This document is a response to a challenge issued by John Toczek to see ‘how high’ I could get the \(R^2\) of the mtcars dataset.

Challenge accepted.

library(dplyr); library(magrittr); library(ggplot2); library(knitr); library(broom) 
data(mtcars)

head(mtcars) %>% kable()
mpg cyl disp hp drat wt qsec vs am gear carb
Mazda RX4 21.0 6 160 110 3.90 2.620 16.46 0 1 4 4
Mazda RX4 Wag 21.0 6 160 110 3.90 2.875 17.02 0 1 4 4
Datsun 710 22.8 4 108 93 3.85 2.320 18.61 1 1 4 1
Hornet 4 Drive 21.4 6 258 110 3.08 3.215 19.44 1 0 3 1
Hornet Sportabout 18.7 8 360 175 3.15 3.440 17.02 0 0 3 2
Valiant 18.1 6 225 105 2.76 3.460 20.22 1 0 3 1

Here’s a naive linear model:

lm1 = lm(mpg~., data = mtcars)
lm1 %>% glance() %>% kable()
r.squared adj.r.squared sigma statistic p.value df logLik AIC BIC deviance df.residual
0.8690158 0.8066423 2.650197 13.93246 4e-07 11 -69.85491 163.7098 181.2986 147.4944 21

But we can drive up the R-square by adding interaction terms.

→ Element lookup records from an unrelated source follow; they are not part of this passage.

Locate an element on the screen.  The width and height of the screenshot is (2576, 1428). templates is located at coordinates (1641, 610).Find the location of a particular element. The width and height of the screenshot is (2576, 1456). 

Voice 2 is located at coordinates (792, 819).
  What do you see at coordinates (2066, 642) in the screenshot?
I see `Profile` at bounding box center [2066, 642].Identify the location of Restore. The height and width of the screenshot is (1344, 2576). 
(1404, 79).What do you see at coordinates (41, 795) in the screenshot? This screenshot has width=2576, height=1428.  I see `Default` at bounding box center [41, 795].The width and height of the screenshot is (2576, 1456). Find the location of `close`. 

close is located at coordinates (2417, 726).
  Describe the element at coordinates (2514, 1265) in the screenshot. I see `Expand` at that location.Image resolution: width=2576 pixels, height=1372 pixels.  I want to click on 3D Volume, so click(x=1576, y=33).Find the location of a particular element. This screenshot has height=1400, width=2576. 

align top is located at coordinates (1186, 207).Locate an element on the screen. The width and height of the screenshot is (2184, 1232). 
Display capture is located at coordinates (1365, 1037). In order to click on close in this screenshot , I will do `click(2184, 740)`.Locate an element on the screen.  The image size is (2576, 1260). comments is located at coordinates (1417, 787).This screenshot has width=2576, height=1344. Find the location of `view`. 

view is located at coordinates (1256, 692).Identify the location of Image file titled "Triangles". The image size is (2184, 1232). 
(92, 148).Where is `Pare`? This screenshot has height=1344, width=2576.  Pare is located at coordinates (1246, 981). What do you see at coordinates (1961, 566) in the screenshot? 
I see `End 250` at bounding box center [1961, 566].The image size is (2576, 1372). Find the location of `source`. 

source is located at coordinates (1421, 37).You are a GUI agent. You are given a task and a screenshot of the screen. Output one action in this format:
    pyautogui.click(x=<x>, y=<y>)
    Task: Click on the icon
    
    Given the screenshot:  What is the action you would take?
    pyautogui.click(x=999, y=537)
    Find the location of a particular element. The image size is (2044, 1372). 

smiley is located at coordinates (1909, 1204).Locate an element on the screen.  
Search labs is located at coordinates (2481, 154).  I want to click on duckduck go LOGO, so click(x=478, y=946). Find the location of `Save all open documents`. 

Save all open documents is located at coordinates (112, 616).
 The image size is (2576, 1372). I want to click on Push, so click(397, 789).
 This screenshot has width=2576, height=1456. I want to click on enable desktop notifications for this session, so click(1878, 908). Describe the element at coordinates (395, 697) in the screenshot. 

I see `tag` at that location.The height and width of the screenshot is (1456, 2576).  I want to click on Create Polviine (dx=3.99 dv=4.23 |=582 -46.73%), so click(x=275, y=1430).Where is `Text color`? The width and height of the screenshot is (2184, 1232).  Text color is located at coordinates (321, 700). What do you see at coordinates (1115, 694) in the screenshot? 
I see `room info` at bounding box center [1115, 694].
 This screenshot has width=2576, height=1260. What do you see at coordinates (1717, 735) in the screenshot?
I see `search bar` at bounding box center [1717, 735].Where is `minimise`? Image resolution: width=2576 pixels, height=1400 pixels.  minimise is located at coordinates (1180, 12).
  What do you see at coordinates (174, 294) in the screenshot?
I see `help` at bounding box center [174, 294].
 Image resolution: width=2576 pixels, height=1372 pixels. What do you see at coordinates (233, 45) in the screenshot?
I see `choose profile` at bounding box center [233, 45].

Here we add interactions:

lm(mpg~cyl + disp + hp + drat + (wt + qsec + vs + am + gear + carb)^2, data = mtcars) %>% glance() %>% kable()
r.squared adj.r.squared sigma statistic p.value df logLik AIC BIC deviance df.residual
0.9754612 0.8732162 2.145998 9.540427 0.0048738 26 -43.05777 140.1155 179.6904 27.63185 6

To be clear, this is bad statistics, and is only done to show how interaction terms can drive up the fit.